Musrum by Eric Thacker and Anthony Earnshaw (1968)

"There was little excuse for the invention of the name MUSRUM. It was already known in sixteen principalities and native states."

Thacker's and Earnshaw's quirky, surreal, and very English fantasy introduces trickster hero Musrum with a barrage of gnomic aphorisms. "A torpedoed cathedral sinks rapidly into the earth." Likewise, "Sudden prayers make God jump." Bizarre lists abound.

A godlike eccentric, Musrum constructs his refuge (which is also the world) downward from the Attic, floor by floor to the Cellar. Musroid symbology is extensive and peculiar; the Giant Mushroom, heart of our man's power, is fatally coveted by the evil Weedking. The resulting pursuit leads to Russia, a plethora of wolves, a Musrum doppelganger called Palfreyman, and the Second Crimean War.

Besides its elegant, witty prose, Musrum is a graphic novel profusely illustrated by both authors, with many Escherian quirks. Musrum's iron castle has two linked sections, the Side Elevation and the Ground Plan. Vital strategies depend on a map revealing the Volga river to be circular. Skulls and crossbones recur. There are exhaustive diagrammatic inventories of war banners, final victory celebrations, and dressing tables (57 varieties).
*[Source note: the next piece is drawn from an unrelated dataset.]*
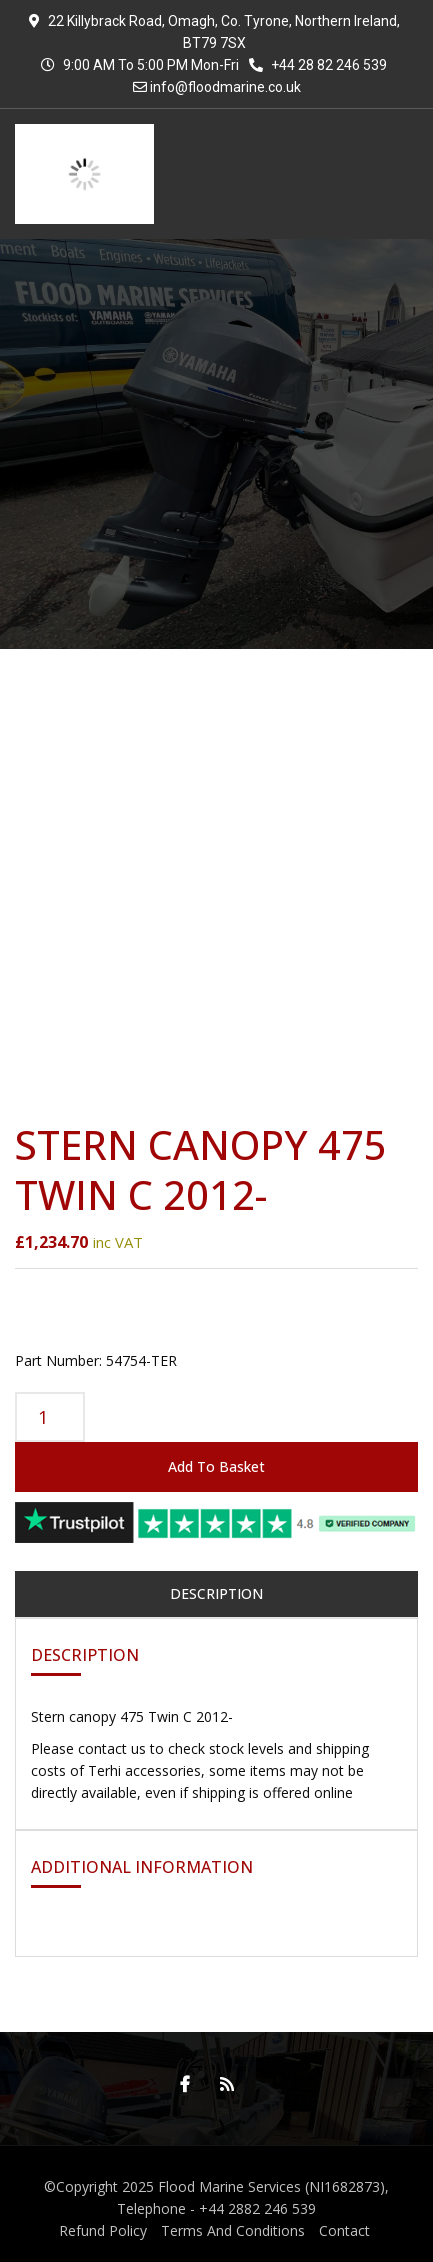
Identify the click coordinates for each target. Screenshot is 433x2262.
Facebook (180, 2084)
Sample campaign tactic: "Exploiting the concept of gravity, Musrum designed and constructed a perpetual motion machine which was simply a four-wheeled bogie. He placed this casual device on a hill that sloped down forever."

This book's weird, one-off inventiveness made it impossible—after Musrum's triumphant return to his kingdom of Intersol—for there to be a sequel. The 1971 sequel is equally deranged, drastically reworks the story of that very bad man Father Christmas, and is called Wintersol.